NME recently published an article discussing Diplo’s comments on Coachella “having a hard time booking headliners”.

Diplo is quoted as saying “We kind of left the era of great superhero acts, like the Red Hot Chili Peppers or Daft Punk”. The article goes on to discuss more great acts that were booked in the past and the mediocre acts being booked today in a shallow and naïve way. It’s as if the author Liberty Dunworth couldn’t be bothered to do any research into the root cause of the problem, has no understanding of the cause, or just doesn’t care enough to communicate it to the NME readership.

The author then dives in head first in an attempt to re-surface a long dead and meaningless feud between Beyoncé and Diplo. In the words of Mad Max, “That’s bait”. This is just lazy blogging. I won’t even give it the honor of calling it journalism.

There is a reason we don’t have “superhero’ bands anymore, and it is really simple. I can sum it up in one word. Economics!

Written exercise 1
In the post on the NME article, what one word does the writer give for why there are no "superhero" bands anymore?
Written exercise 2
Do these statements agree with the post on the NME article? Answer yes or no for each, quoting the deciding words. (a) Diplo named the Red Hot Chili Peppers and Daft Punk as superhero acts. (b) The writer calls the NME piece journalism. (c) The NME article was written by Liberty Dunworth.

Records

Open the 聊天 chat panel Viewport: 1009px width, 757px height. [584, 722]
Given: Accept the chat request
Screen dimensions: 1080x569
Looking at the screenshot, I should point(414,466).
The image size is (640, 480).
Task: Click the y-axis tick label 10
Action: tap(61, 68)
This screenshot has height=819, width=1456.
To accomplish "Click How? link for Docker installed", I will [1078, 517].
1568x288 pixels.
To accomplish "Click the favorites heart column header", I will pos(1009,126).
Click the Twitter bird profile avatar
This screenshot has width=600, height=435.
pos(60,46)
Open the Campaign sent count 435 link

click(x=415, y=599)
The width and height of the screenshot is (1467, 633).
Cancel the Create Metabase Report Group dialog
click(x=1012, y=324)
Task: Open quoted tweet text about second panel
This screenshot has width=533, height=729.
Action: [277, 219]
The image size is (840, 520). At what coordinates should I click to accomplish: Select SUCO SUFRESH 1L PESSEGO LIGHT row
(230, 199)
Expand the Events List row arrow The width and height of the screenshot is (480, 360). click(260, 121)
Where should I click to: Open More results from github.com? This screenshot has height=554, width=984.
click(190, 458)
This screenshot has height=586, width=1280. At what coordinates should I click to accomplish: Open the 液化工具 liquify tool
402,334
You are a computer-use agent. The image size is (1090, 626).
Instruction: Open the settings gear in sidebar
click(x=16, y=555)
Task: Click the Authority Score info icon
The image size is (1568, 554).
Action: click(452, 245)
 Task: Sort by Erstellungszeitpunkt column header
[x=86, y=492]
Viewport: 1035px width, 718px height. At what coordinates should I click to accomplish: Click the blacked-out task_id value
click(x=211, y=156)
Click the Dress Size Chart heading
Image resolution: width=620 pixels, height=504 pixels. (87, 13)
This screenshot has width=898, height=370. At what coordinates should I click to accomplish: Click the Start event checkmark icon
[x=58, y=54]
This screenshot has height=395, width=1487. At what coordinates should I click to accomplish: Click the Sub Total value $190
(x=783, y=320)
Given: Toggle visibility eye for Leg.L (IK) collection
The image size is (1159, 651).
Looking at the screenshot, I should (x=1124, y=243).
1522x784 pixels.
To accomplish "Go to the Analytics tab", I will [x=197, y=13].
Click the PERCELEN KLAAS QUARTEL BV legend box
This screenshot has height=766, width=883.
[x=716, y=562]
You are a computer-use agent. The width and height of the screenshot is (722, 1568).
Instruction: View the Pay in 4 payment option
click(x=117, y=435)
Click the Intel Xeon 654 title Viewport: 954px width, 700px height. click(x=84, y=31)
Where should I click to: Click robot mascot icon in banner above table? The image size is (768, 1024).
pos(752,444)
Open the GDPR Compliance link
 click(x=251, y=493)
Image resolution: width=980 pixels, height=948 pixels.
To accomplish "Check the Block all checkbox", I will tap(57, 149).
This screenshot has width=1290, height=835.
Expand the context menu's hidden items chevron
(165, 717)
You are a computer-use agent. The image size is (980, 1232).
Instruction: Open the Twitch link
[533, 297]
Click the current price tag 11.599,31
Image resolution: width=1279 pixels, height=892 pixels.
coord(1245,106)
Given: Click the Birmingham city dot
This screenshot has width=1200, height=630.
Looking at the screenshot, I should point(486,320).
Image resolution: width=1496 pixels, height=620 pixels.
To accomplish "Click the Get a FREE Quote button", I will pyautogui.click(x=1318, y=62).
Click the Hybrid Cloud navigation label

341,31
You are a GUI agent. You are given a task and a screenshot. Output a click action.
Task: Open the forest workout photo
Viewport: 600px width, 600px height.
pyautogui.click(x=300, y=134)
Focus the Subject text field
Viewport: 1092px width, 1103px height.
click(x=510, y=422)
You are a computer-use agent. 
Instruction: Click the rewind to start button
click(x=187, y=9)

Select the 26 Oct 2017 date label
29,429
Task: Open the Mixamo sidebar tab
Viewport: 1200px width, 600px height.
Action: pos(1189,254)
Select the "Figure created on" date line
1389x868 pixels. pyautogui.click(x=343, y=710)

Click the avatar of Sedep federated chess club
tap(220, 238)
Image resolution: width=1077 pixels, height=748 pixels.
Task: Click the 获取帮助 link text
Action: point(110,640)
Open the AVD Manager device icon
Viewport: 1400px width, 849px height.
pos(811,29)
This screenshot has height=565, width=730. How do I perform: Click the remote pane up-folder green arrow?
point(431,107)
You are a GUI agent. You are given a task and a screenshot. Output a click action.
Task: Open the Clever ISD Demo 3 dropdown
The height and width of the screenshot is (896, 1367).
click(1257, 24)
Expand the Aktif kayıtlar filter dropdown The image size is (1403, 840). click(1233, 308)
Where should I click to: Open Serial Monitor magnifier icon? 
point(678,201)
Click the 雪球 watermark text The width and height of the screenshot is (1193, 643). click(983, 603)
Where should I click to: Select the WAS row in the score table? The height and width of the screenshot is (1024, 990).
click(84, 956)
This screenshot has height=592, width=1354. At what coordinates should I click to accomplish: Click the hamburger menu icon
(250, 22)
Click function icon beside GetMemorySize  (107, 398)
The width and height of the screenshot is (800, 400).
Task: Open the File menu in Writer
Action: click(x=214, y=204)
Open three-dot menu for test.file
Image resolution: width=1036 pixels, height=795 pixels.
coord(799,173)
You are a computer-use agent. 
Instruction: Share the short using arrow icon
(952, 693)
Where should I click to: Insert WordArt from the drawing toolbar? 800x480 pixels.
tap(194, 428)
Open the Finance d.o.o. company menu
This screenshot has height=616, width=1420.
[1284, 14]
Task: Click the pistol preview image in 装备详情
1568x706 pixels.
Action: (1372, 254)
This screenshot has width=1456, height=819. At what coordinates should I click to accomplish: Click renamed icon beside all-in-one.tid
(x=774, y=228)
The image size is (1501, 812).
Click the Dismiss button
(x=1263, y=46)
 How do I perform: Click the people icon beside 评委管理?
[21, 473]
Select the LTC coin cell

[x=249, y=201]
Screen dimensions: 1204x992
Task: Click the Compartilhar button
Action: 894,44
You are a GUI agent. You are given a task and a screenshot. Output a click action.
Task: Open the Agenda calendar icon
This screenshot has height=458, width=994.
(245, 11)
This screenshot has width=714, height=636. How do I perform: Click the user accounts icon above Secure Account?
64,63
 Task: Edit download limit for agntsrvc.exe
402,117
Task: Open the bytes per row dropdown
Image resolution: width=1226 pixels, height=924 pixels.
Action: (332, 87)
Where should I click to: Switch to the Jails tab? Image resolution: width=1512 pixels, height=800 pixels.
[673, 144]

Exercise output 1
Economics.

Exercise output 2
(a) Yes: "We kind of left the era of great superhero acts, like the Red Hot Chili Peppers or Daft Punk"
(b) No: "I won’t even give it the honor of calling it journalism."
(c) Yes: "the author Liberty Dunworth"